‘Agora você tá fudido’ – assim mesmo, com ‘u’ – foi o que te falei naquela ocasião. Era tanta emoção, depois de toda aquela tensão desesperadora, que o estado alterado de consciência simplesmente deixou sair as palavras.

 Achava que te tinha nas mãos, achava que me tinha no controle. Sabia que gostava de mim e pensava poder mudar sua história. Implorei para que mudasse a minha. Insisti. Teimei em continuar, deixando de lado a intuição que me dizia que aquilo ia dar merda. A inconsequência é sintoma típico da razão cegada pelos sentimentos que deixei me envolver.

Era sabido que um dia a conta viria. Só não imaginava que seria tão cara. Agora, como que tentando dividir meu desespero, de maneira discreta disparo segredos em escancaradas palavras que antes só deixava você conhecer.

Não raras vezes ainda sinto um fiozinho de esperança que segue intacto em algum lugar inalcançável, dentro de um órgão não palpável no mundo físico. É remoto, irreal e pequeno. Mas afasta a sensação de vazio.

E aí você me pede para procurar o cara certo para mim, um alguém legal com quem eu possa construir um relacionamento de verdade. Quebra as minhas pernas. Então concluo que aquela vontade e afeto todo demonstrado na última vez foi apenas o coração deixando transparecer a emoção do momento, que nada condiz com a fria realidade.

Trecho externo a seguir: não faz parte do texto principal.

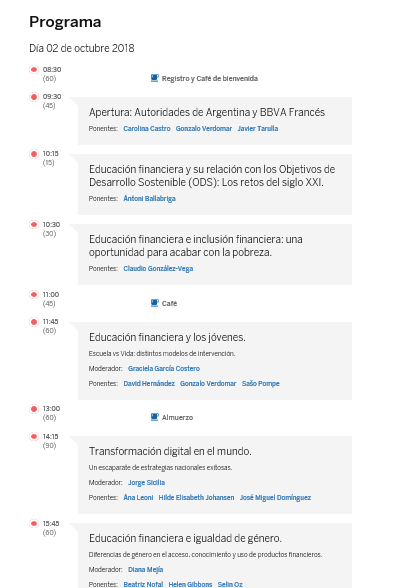
Task: Open speaker Carolina Castro's profile
Action: [x=147, y=129]
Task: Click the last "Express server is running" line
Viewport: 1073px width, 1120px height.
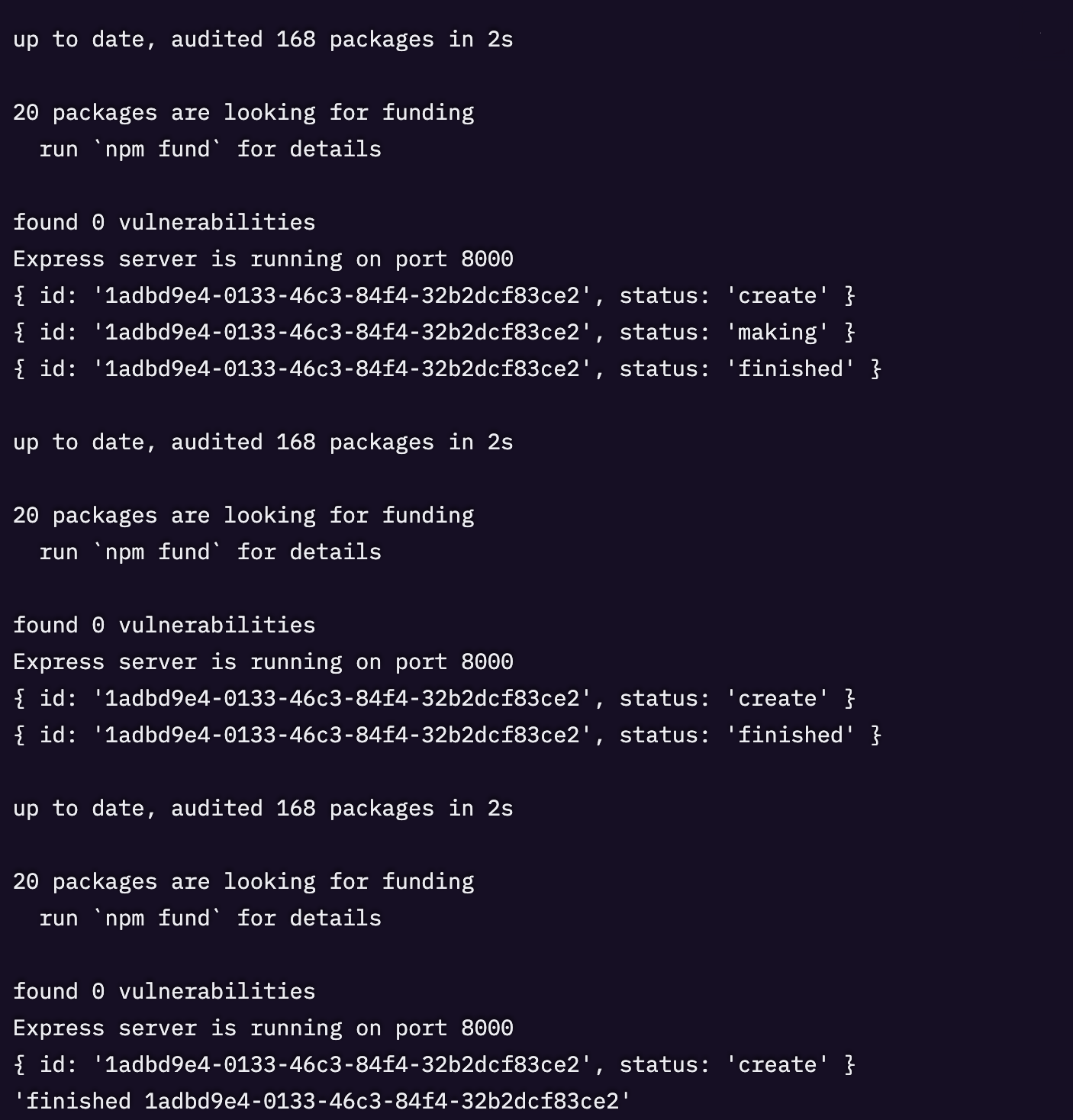Action: pyautogui.click(x=263, y=1028)
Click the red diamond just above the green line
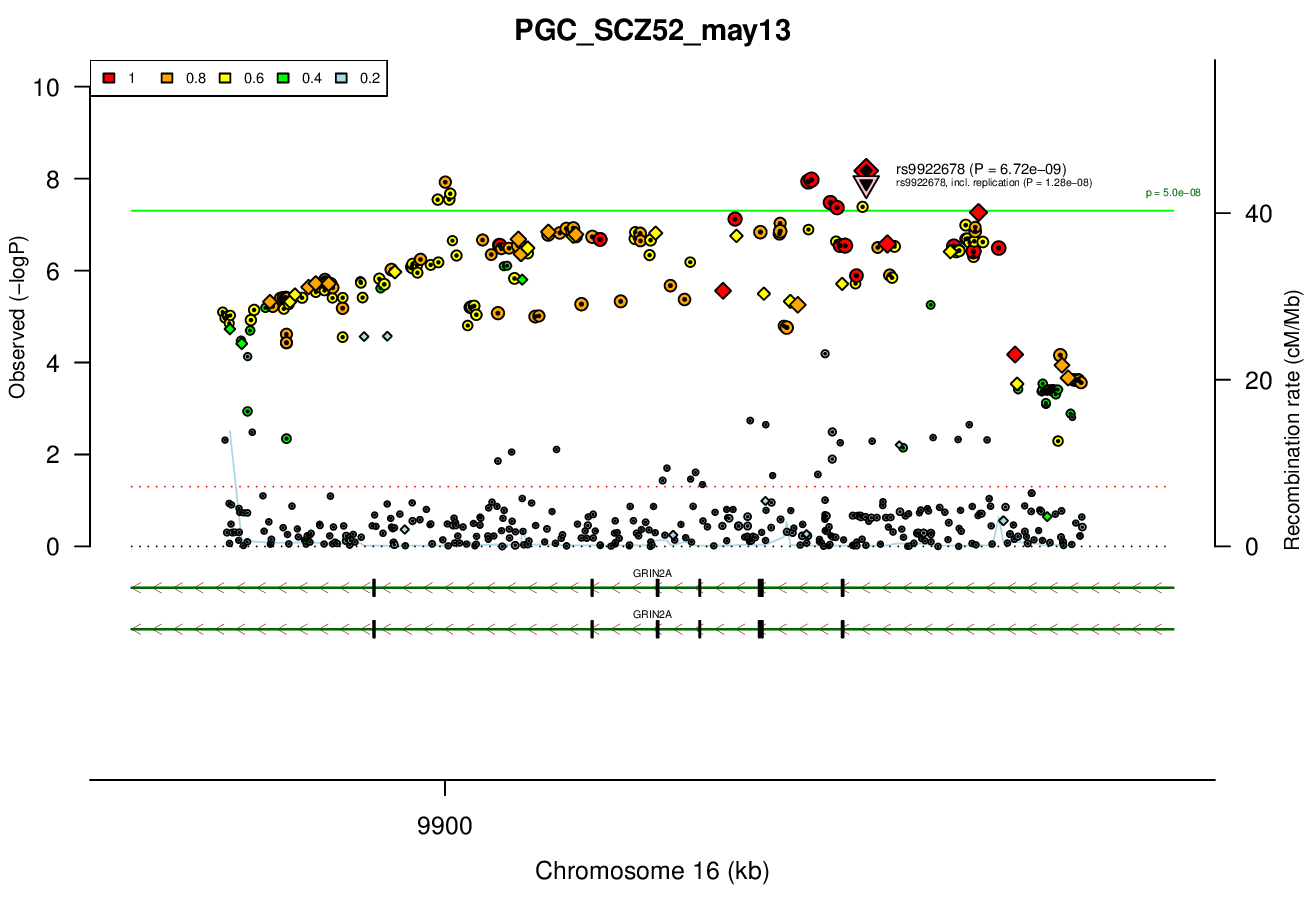The height and width of the screenshot is (900, 1304). 978,212
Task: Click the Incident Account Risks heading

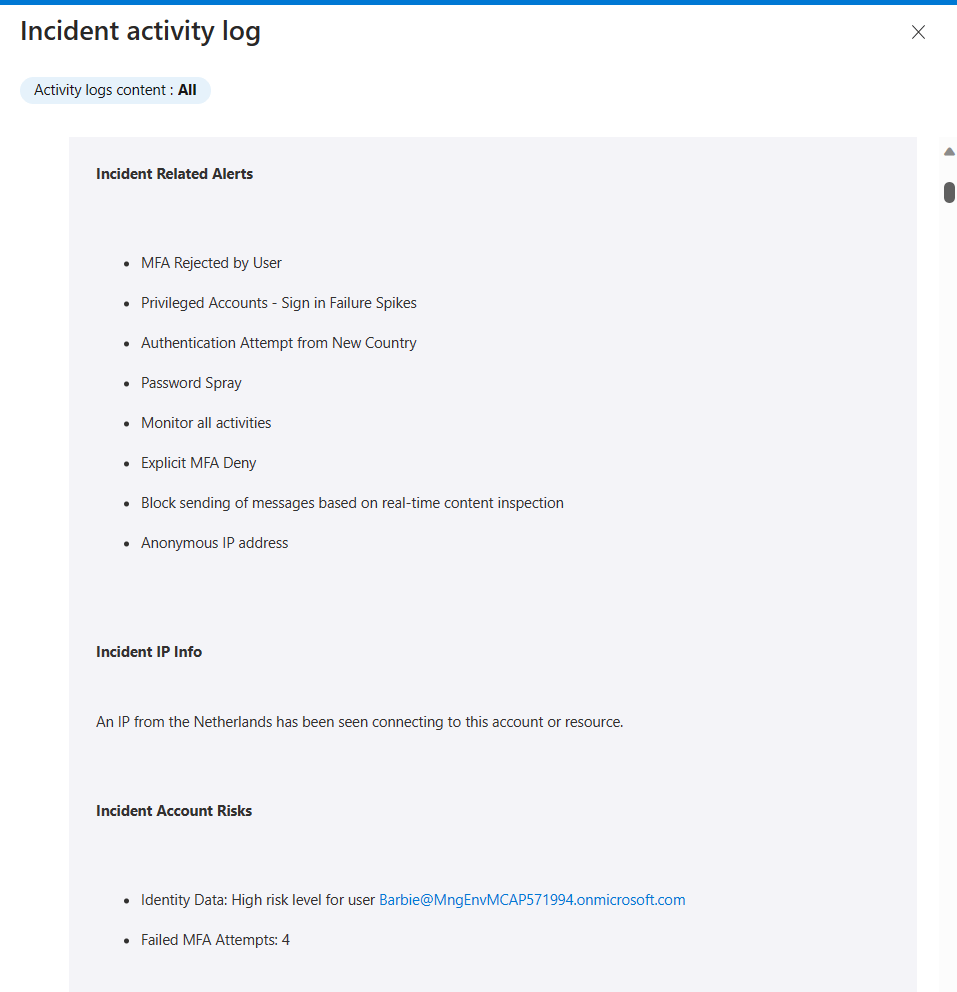Action: point(174,811)
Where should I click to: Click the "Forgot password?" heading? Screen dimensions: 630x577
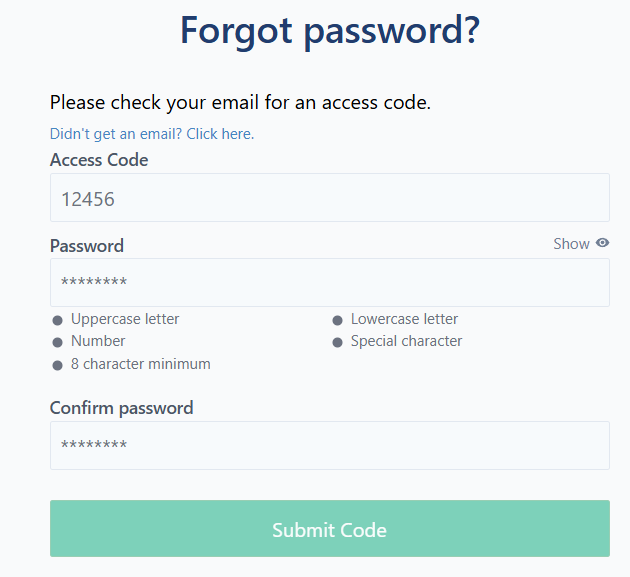coord(330,31)
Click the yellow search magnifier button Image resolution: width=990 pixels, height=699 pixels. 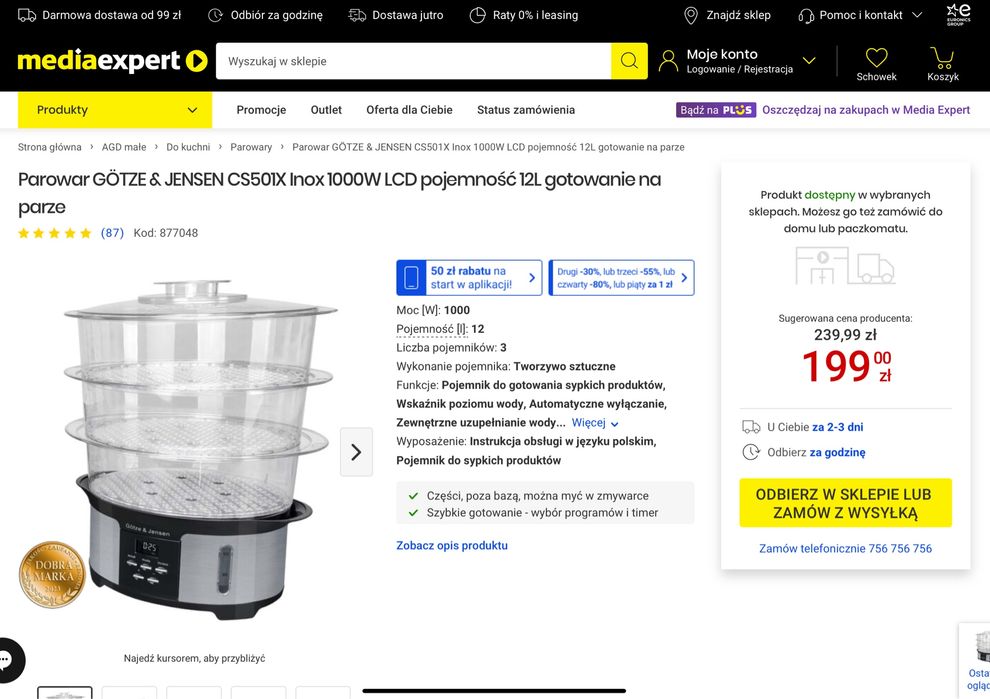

Apesar de chocada, te vejo como o filho da puta mais sincero e honesto que já conheci. Mais uma vez você sobe no meu conceito de uma maneira muito errada. E concluo que o amor, se é que posso chamar isso de amor, não é apenas cego, mas também o mais estúpido e burro dos sentimentos.

‘Onde foi que eu me meti?’ Repetia a incansável pergunta indagada inúmeras vezes nos últimos meses. Como de praxe, não obtive nenhuma resposta coerente.

Tenho consciência de que qualquer passo que der em direção a você me levará ao arrependimento. Porém, apesar de todos os conselhos e a indiscutível certeza de que o melhor seria dizer ‘não’ de uma vez por todas, converso comigo mesma e articulo um esquema bem planejado de desconstrução da imagem divina que tenho de você. Tento, assim, praticar o desapego para conseguir, enfim, transformar todo o sentimento em simples carinho, podendo levar a prazerosa não-relação adiante sem ter que conviver com aquele velho conhecido, nada simpático, sofrimento.

Me iludo novamente, fingindo estar orgulhosa da minha postura nada ética e teimando insistir na falsa sensação de estar bem satisfeita com o resultado. Que situação!

É, proferi irracionalmente de boca cheia as palavras naquela primeira vez. O único problema, meu amigo, é que nem imaginava que, a partir daquele dia, quem estaria ‘fudida’, na verdade, seria eu.